Multi tenancy is a popular buzzword, often heard coupled along with cloud computing terminology. This is the issue and has created a dogma and some believe that multi tenancy can only be related with the cloud and cloud based SaaS services.

Based on the definition from Wikipedia

The term “software multitenancy” refers to a software architecture in which a single instance of software runs on a server and serves multiple tenants. A tenant is a group of users who share a common access with specific privileges to the software instance….

The core concern is – Pragmatically it is hard to define what a single software instance is ?

If multi tenancy is all about handling group of users (as tenants) we’ve been doing that with our good old, role based software systems, that’s not something new.

If we consider about the single instance of a software system, then there are confusions on how to consider the scale out scenarios and replications. (do not forget the DR plans with read access). In the software instances there could be confusions in the granular levels of programmatic constructs as well, like – are we talking about application level mutexes or object level singletons.

Handling different group of users in a software is very common scenario.  We see this problem in different layers of a software solution – in terms of data partitioning, security, noisy neighbor issues and much more.

But taking a SaaS solution and pointing the whole as a multi-tenant or non multi-tenant solution is technically wrong, though it has some conceptual truth in it.

In particular it becomes really annoying when someone tells that cloud supports multi tenancy and moving to cloud will give the ability to support multiple tenants.

Let’s see how things get complicated, consider a simple scenario where organizations (for the ease of understanding the tenants) can upload and convert videos to desired formats and stream them online.  Look at the below diagram in a simple overview. (note – the connections and directions do not reflect any and only data flow)

18-01-2017-20-53-office-lens

Here, the WFE is a web application and runs in single web server (multi tenant ?), and the service layer is running on two machines with the load balancer. (multi tenant ? or not) Web application access the cache which is a single instance serving as a common cache for all tenants. (multi tenant ?)  Messaging Queue, storage and transcoding services also runs single instances (multi-tenant ?) Each tenant has a different dedicated database (single tenant ?).
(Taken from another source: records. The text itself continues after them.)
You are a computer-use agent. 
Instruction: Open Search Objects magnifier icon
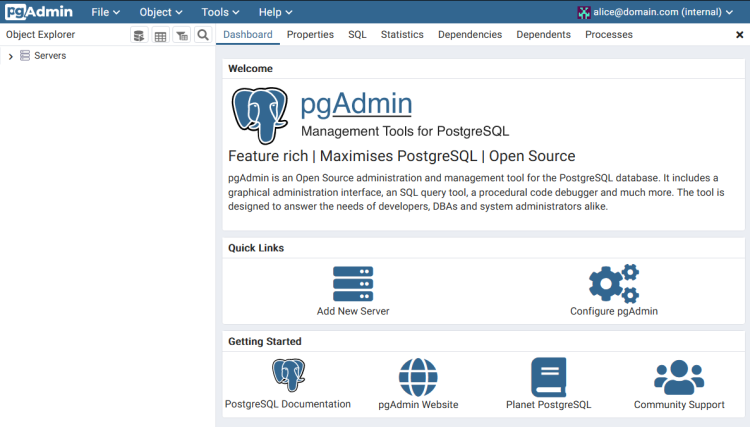click(203, 35)
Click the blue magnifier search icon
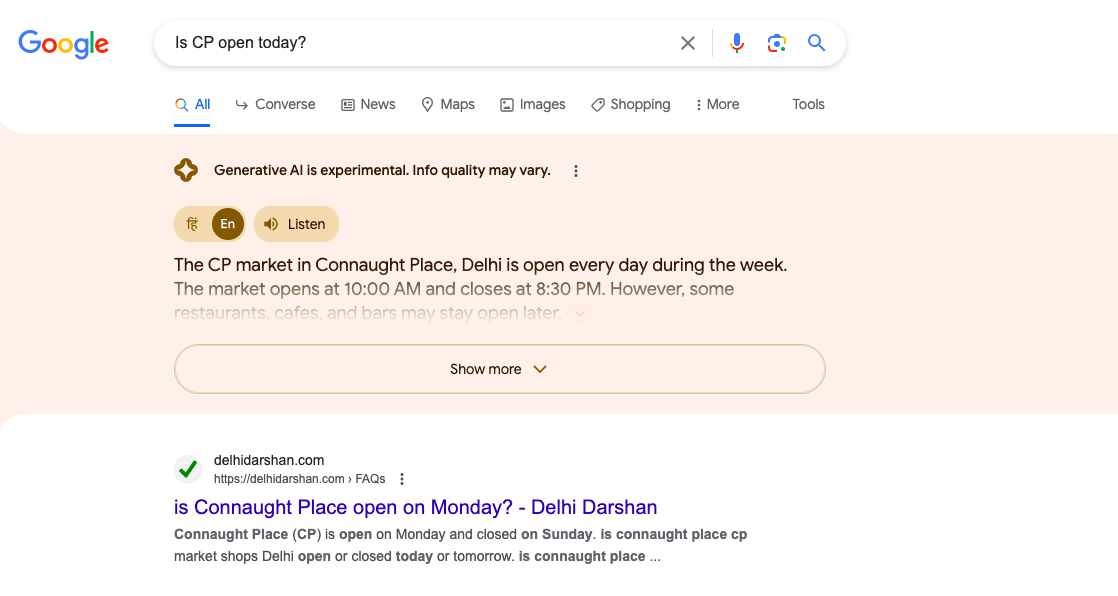Image resolution: width=1118 pixels, height=596 pixels. point(817,43)
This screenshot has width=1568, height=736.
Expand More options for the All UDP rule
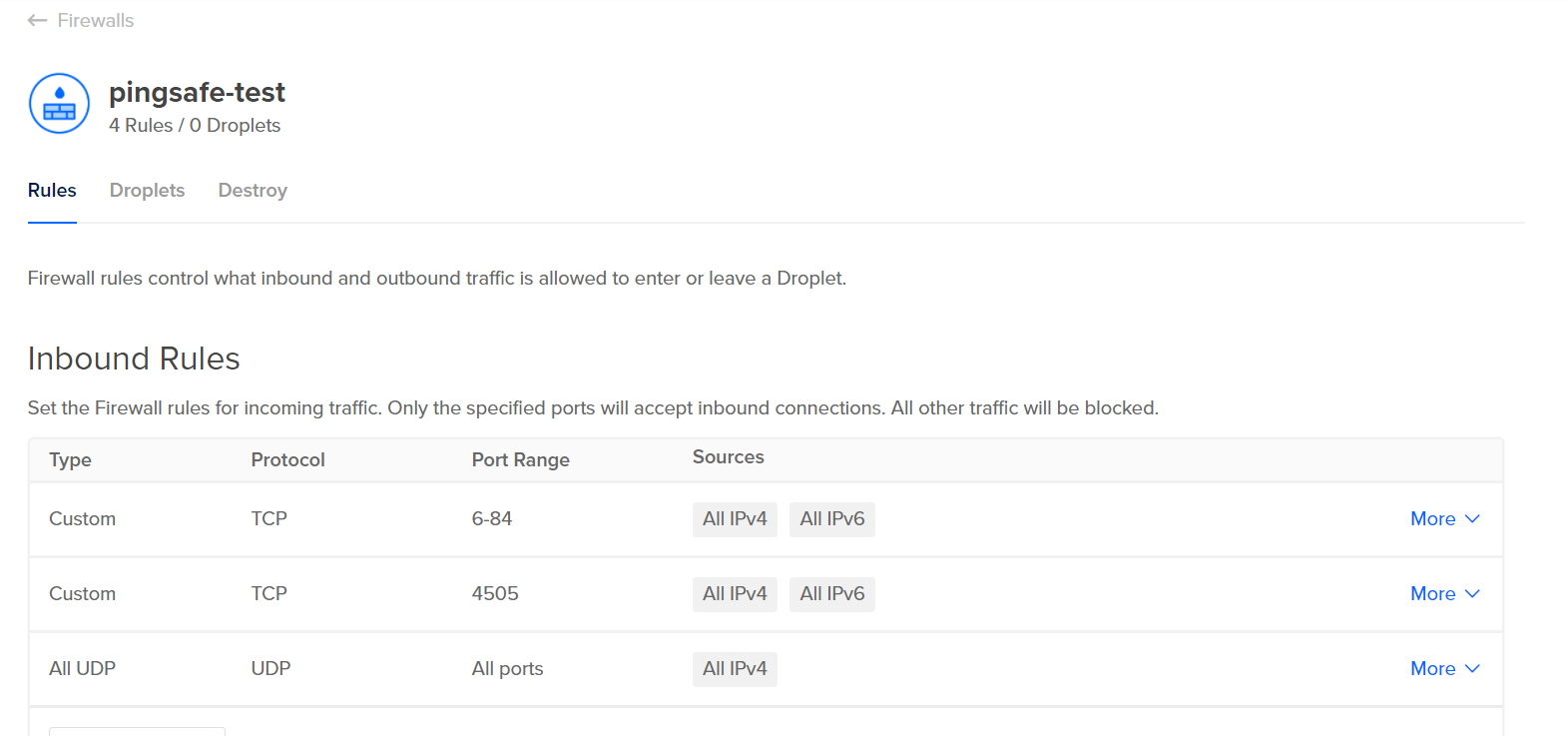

So in the entire system each layer or the software infrastructure has its own number of instances – so it’s almost impossible to call an entire system as multi tenant in technical perspective.

As a business unit, the system supports group of users (organizations in the above example) and regardless of the cloud or not, it is a multi tenant system.

Hope this will clear the misunderstanding of believing or arguing a SaaS is a multi tenant or just because moving a solution to cloud would make it multi tenant.